__Bloque de texto__:
————————
Veamos nuestro comportamiento en los semáforos cuando se nos acerca algún niño
o niña de la calle: nuestra defensa es no verlos a los ojos. En la ciudad
tratamos de hacer que muchos seres sean invisibles; hasta en nuestras propias
casas, cuando tenemos visitas y les estamos mostrando la casa, no les
presentamos a la empleada doméstica o a la asistente de limpieza que allí
trabaja. Les pasamos por el lado como si fuesen transparentes.
Necesitamos
una pedagogía de la ciudad que nos enseñe a ver, a descubrir la ciudad para
poder aprender con ella, de ella, para aprender a convivir con ella. La ciudad
es el espacio de las diferencias. La diferencia no es una deficiencia. Es una
riqueza. Existe una práctica de la ocultación de las diferencias, también
resultado del miedo a ser tocados por ellas, sean diferencias sexuales,
culturales, etc. En general, nuestra pedagogía se dirige a un alumno promedio,
que es una abstracción. Sin embargo, nuestro alumno real, el alumno concreto,
es único. Cada uno de ellos es diferente y debe ser tratado dentro de su propia
individualidad, dentro de su subjetividad. Una pedagogía de la ciudad también
sirve para que la escuela construya el proyecto político-pedagógico de una
educación en la ciudad.
En
la ciudad que educa, el ciudadano camina sin miedo, observando todos los espacios.
————————
__Consignas__:
1 - ¿Puedes reproducir sin cambios el fragmento del texto sobre la pedagogía de la ciudad que empieza en las palabras "Necesitamos" y termina después de "en la ciudad."?
2 - ¿Cómo seguiría el texto sobre la pedagogía de la ciudad? Continúalo a partir de su última oración.
Los datos no hacen falta para resolver esto.

__Datos proporcionados__:
————————
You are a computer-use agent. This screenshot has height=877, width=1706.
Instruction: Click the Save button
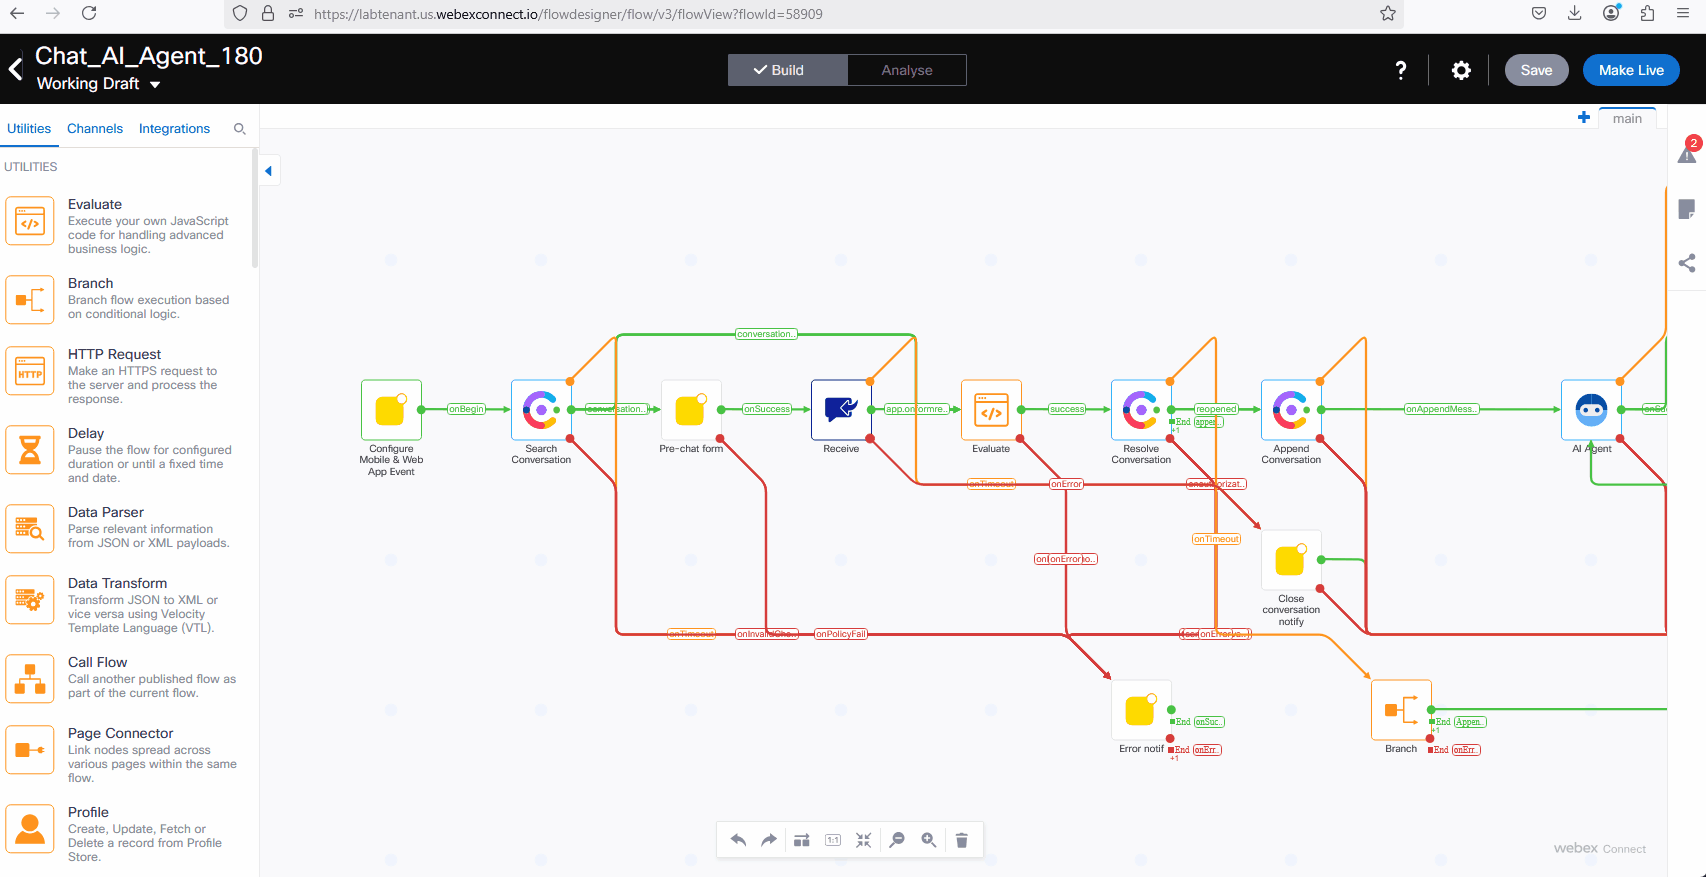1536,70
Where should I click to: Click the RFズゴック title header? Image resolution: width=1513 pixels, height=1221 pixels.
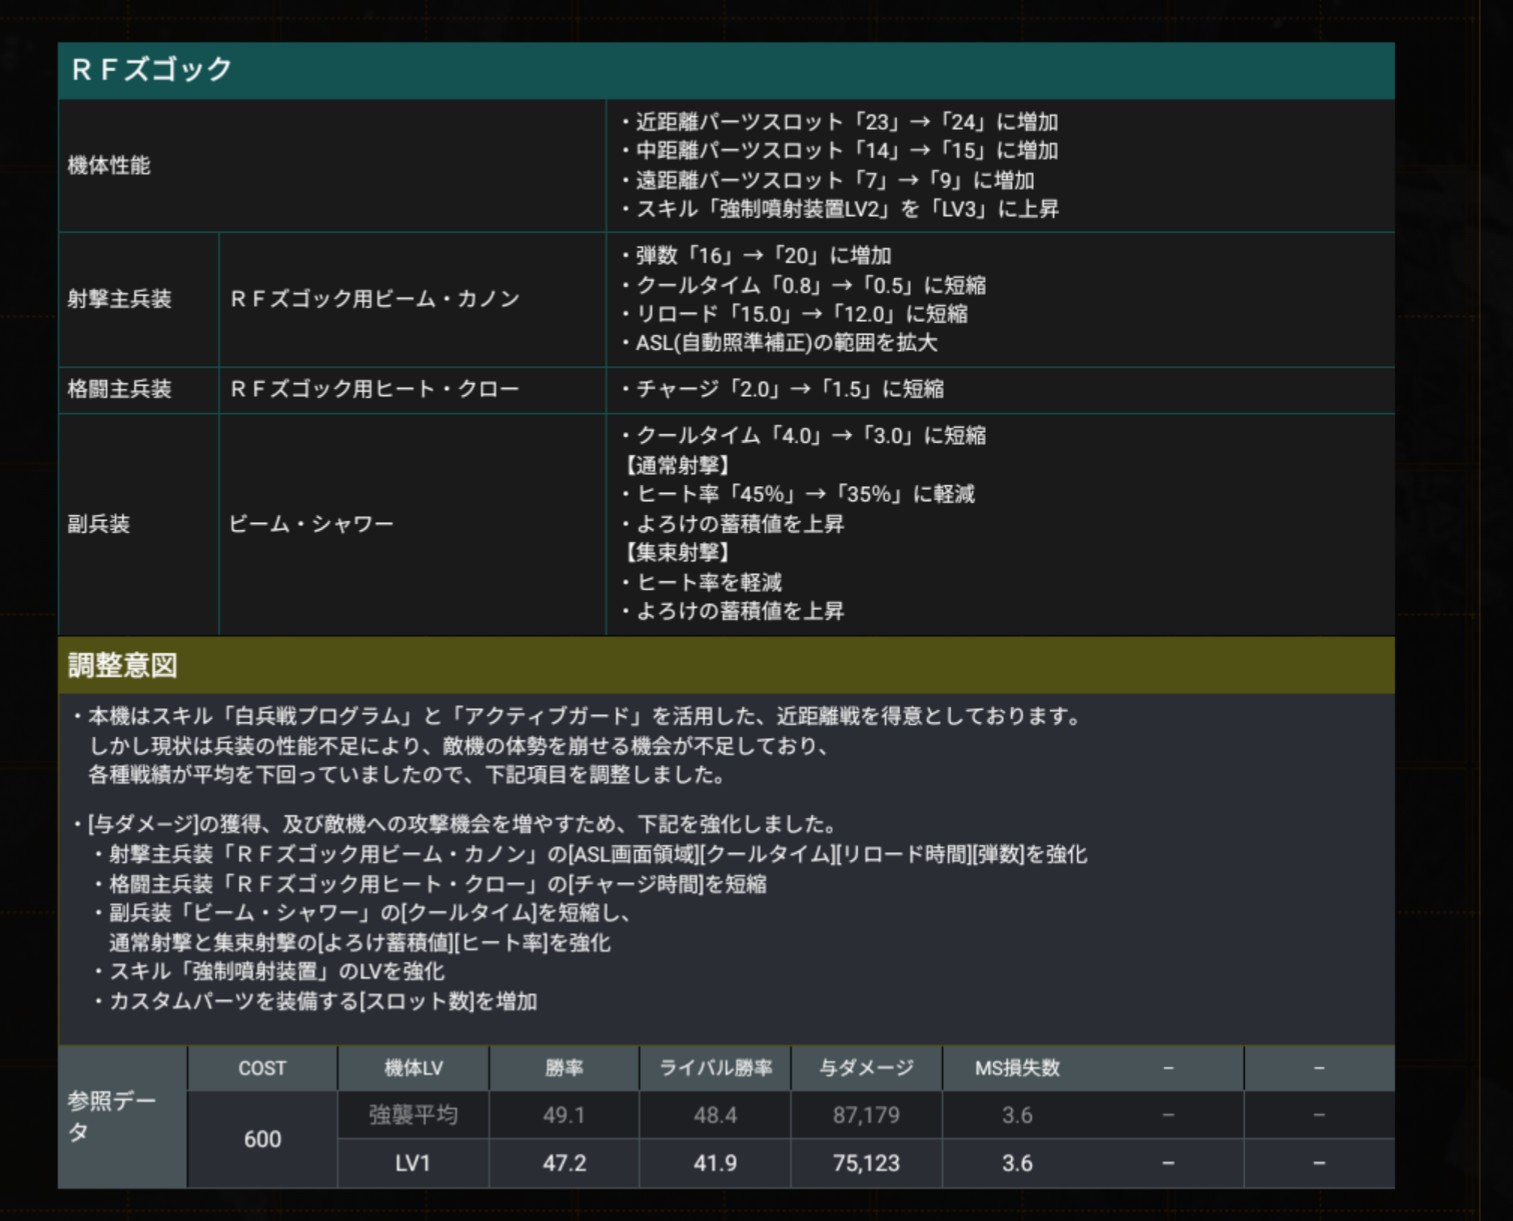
————————
__Respuestas del ejercicio__:
1 -
Necesitamos
una pedagogía de la ciudad que nos enseñe a ver, a descubrir la ciudad para
poder aprender con ella, de ella, para aprender a convivir con ella. La ciudad
es el espacio de las diferencias. La diferencia no es una deficiencia. Es una
riqueza. Existe una práctica de la ocultación de las diferencias, también
resultado del miedo a ser tocados por ellas, sean diferencias sexuales,
culturales, etc. En general, nuestra pedagogía se dirige a un alumno promedio,
que es una abstracción. Sin embargo, nuestro alumno real, el alumno concreto,
es único. Cada uno de ellos es diferente y debe ser tratado dentro de su propia
individualidad, dentro de su subjetividad. Una pedagogía de la ciudad también
sirve para que la escuela construya el proyecto político-pedagógico de una
educación en la ciudad.

2 -
Tenemos
que aprender a movernos en la ciudad, a caminar mucho por sus rutas, dejar el
carro en casa y caminar, no ver la ciudad sólo en fotos y videos. Para eso es
importante una educación ciudadana para el tránsito y para la movilidad.
Necesitamos mapas, guías. Necesitamos saber dónde está la gente. Como sujetos
de la ciudad, necesitamos sentirnos como ciudadanos. La ciudad nos pertenece y
porque nos pertenece participamos de su permanente construcción y
reconstrucción.
Necesitamos
conocer el aparato cultural de la ciudad. Cualquier programa que pretenda
interconectar los espacios y las instalaciones de la ciudad es fundamental,
pues desconocemos nuestra propia ciudad o subutilizamos su potencial.
Necesitamos darle poder desde el punto de vista educativo a todo el aparato
cultural. La ciudad es el espacio de la cultura y de la educación. Existen
muchas energías sociales transformadoras que aún están adormecidas por falta de
un enfoque educativo de la ciudad. Ese es el objeto de la pedagogía de la
ciudad.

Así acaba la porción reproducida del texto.